Du germanique commun aux diverses langues germaniques

Les Germains seront les derniers de ces peuples à se déplacer ; ils vont s’installer dans les régions voisines de la mer Baltique entre la Vistule et l’Elbe, l’actuelle Basse-Saxe et le sud de la Scandinavie, le Jutland, les îles danoises et la Scanie. De là ils migreront vers l’est, l’ouest et le sud. On a pu appeler la Scanie la mère des nations, car c’est de là que partirent la plupart des tribus germaniques pour déferler sur l’Europe dans le cadre de ce que nous appelons en France les invasions barbares (mais les Français, à commence par le nom qu’ils portent, sont les premiers de ces Barbares), alors que les Allemands parlent de Völkerwanderung (mais ces expéditions avaient sans doute peu à voir avec une paisible randonnée dominicale). La langue parlée à l’origine par les peuples germaniques a été appelée germanique commun, en allemand urgermanisch. Nous ne possédons pas de textes de cette langue, qui est aux diverses langues germaniques ce que le latin est aux différentes langues romanes. Il s’agit, comme pour l’indo-européen, d’une reconstruction par les grammairiens à partir de la comparaison des diverses langues germaniques. Plus tard, la dispersion des tribus germaniques a donné lieu au développement d’idiomes différents que l’on peut rattacher à trois groupes en fonction des zones d’implantation des tribus qui les parlaient :

le germanique du nord ou nordique

appelée encore scandinave, cette branche donnera naissance par la suite à l’islandais, au féroien, au danois, au norvégien et au suédois. Sous sa forme la plus ancienne, qui est celle des premières inscriptions runiques, le nordique offre des formes à peine différentes du germanique commun. Les runes composent un alphabet de 24 lettres. On trouve les premières traces en Scandinavie, en Allemagne, mais aussi en Ukraine et en Pologne, et même en Roumanie et le long de l’Adriatique. La plus ancienne date de 200 après J.C. et la plus connue, qui remonte à la fin du 4ème siècle, était gravée sur une corne d’or qui a malheureusement disparu : Ek hlewasgastiz holtingaz horna tawido, C’est moi, Hlewasgast, fils de Holt, qui ai préparé la corne. Les runes étaient composées de traits verticaux et obliques, car on écrivait sur du bois : le mot allemand Buch vient de Buche, le hêtre (à noter d’ailleurs que le mot français livre également : liber = écorce en latin).

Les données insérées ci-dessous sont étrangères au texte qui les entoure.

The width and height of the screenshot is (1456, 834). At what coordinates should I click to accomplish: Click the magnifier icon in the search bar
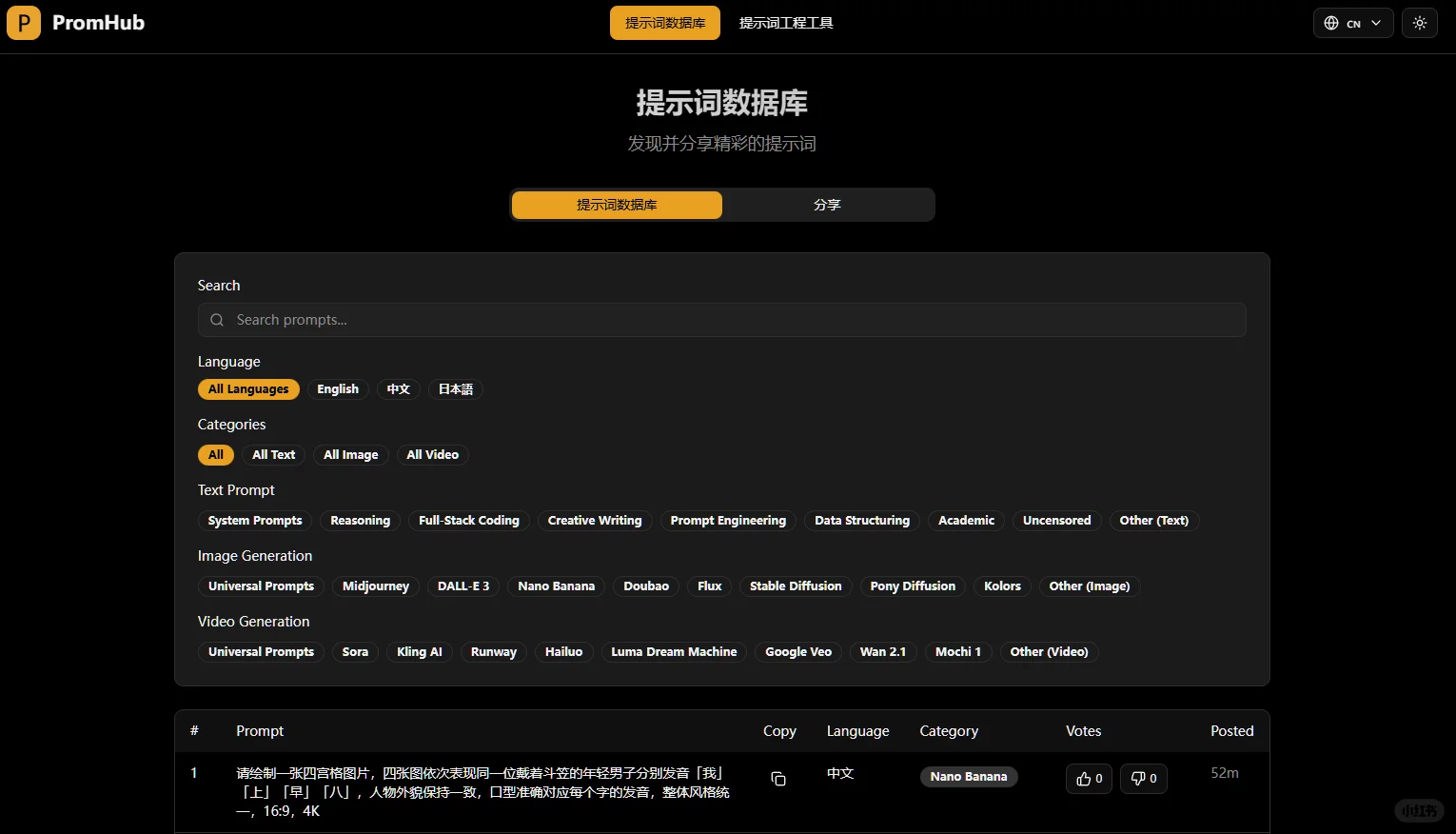[x=217, y=320]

Le germanique de l’est ou ostique

ainsi appelé parce que les populations qui le parlaient habitaient aux premiers siècles de notre ère à l’embouchure de la Vistule, c’est à dire dans la partie orientale des territoires occupés par les tribus germaniques. C’était la langue des Goths, des Vandales et des Burgondes ; cette branche des langues germaniques n’est plus représentée par aucune langue vivante. Le seul dialecte ancien représenté par des textes suivis est le gotique : nous possédons des fragments importants d’une traduction de la Bible par l’évêque wisigoth Wulfila, mort en 383. Le gotique a été parlé jusqu’au 18ème siècle en Crimée.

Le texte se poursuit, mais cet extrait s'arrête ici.